Work order.
Once you find the line containing "The height and width of the screenshot is (829, 1456).", output it and every line after it to the end of the records, exactly.

The data.
>>>>>
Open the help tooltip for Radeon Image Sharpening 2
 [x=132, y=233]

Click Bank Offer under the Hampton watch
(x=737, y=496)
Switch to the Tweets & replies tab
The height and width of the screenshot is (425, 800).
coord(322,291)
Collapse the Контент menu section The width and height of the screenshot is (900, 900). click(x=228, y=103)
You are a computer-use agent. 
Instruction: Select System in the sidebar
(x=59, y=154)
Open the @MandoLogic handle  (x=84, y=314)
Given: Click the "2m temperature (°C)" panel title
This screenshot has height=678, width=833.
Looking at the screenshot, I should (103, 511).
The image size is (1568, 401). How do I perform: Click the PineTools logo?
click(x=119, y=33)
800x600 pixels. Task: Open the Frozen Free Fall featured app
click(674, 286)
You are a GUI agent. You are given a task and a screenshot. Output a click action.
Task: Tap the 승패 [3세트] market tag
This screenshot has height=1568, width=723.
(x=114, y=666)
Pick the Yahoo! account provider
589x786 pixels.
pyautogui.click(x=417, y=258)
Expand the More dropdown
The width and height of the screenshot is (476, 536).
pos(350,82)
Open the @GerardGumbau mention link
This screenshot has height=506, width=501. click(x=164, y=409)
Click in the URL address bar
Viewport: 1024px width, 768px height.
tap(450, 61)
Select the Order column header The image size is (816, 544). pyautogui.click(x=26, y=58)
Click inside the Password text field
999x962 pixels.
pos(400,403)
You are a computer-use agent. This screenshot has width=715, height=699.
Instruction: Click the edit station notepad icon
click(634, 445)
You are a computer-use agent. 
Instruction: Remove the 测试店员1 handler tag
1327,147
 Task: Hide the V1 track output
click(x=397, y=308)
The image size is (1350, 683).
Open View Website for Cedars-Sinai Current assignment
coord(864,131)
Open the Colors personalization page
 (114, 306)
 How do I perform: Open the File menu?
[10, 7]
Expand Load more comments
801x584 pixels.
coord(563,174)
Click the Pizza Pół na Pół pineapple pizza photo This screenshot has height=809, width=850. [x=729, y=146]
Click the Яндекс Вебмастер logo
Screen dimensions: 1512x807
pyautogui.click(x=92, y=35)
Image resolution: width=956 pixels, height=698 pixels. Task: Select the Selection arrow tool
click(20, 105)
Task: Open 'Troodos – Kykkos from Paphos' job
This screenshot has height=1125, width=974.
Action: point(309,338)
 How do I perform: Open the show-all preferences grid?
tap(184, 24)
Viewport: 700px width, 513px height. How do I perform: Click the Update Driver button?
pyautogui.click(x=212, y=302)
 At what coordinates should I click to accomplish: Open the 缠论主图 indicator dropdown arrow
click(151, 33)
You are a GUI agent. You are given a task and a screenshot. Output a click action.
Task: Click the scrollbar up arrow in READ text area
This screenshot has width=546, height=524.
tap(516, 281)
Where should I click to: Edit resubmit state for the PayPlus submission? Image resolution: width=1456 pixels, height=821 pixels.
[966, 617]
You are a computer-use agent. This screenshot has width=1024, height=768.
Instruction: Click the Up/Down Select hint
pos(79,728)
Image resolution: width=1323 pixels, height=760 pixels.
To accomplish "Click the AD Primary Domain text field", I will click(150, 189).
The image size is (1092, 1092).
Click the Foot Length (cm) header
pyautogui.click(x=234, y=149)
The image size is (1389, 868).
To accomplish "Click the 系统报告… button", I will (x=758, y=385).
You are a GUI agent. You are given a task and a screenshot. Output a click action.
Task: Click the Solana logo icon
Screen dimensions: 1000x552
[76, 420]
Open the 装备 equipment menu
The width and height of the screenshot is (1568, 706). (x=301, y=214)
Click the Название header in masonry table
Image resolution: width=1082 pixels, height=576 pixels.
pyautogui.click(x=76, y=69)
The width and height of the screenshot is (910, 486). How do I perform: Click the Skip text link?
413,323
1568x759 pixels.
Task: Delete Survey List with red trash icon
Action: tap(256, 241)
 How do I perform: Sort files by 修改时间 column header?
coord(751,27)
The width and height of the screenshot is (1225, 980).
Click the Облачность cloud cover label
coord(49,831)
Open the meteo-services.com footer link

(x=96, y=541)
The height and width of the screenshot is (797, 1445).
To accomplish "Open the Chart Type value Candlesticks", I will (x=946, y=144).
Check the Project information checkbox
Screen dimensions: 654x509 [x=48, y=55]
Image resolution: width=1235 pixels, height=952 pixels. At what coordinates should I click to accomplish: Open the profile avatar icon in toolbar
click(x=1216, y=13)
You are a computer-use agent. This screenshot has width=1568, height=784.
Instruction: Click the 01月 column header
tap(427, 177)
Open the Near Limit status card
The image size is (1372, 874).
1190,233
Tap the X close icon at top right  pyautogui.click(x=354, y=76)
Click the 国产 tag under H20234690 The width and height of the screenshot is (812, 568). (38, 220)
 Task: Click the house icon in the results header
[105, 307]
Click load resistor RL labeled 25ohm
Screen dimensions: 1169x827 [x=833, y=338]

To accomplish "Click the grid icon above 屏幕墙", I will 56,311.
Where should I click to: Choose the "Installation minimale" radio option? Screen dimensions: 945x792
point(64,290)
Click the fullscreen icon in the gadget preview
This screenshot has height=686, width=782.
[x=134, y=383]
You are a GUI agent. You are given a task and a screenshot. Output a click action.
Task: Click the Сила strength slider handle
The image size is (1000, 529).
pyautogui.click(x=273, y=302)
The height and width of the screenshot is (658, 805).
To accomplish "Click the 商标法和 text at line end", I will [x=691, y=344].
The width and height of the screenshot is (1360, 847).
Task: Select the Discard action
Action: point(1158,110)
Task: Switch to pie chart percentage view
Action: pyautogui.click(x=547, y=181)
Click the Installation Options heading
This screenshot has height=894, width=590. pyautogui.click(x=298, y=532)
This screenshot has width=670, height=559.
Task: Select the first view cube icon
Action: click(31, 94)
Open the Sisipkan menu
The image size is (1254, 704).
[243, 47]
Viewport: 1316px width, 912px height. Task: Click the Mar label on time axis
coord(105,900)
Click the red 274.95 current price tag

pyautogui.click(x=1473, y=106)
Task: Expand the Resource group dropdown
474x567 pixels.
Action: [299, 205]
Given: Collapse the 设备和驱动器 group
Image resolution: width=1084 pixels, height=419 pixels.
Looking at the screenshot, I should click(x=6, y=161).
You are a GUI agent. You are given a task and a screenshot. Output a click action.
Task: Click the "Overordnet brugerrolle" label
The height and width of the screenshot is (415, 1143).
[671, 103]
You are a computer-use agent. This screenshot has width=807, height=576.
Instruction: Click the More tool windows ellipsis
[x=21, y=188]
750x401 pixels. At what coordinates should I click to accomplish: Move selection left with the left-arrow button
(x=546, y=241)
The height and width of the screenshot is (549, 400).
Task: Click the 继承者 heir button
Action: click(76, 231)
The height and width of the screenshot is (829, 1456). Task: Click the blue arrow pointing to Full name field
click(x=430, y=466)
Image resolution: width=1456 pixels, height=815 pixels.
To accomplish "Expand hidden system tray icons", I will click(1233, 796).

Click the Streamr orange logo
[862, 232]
<<<<<
Exercise output.
The height and width of the screenshot is (829, 1456). Task: Click the blue arrow pointing to Full name field
click(x=430, y=466)
Image resolution: width=1456 pixels, height=815 pixels.
To accomplish "Expand hidden system tray icons", I will click(1233, 796).

Click the Streamr orange logo
[862, 232]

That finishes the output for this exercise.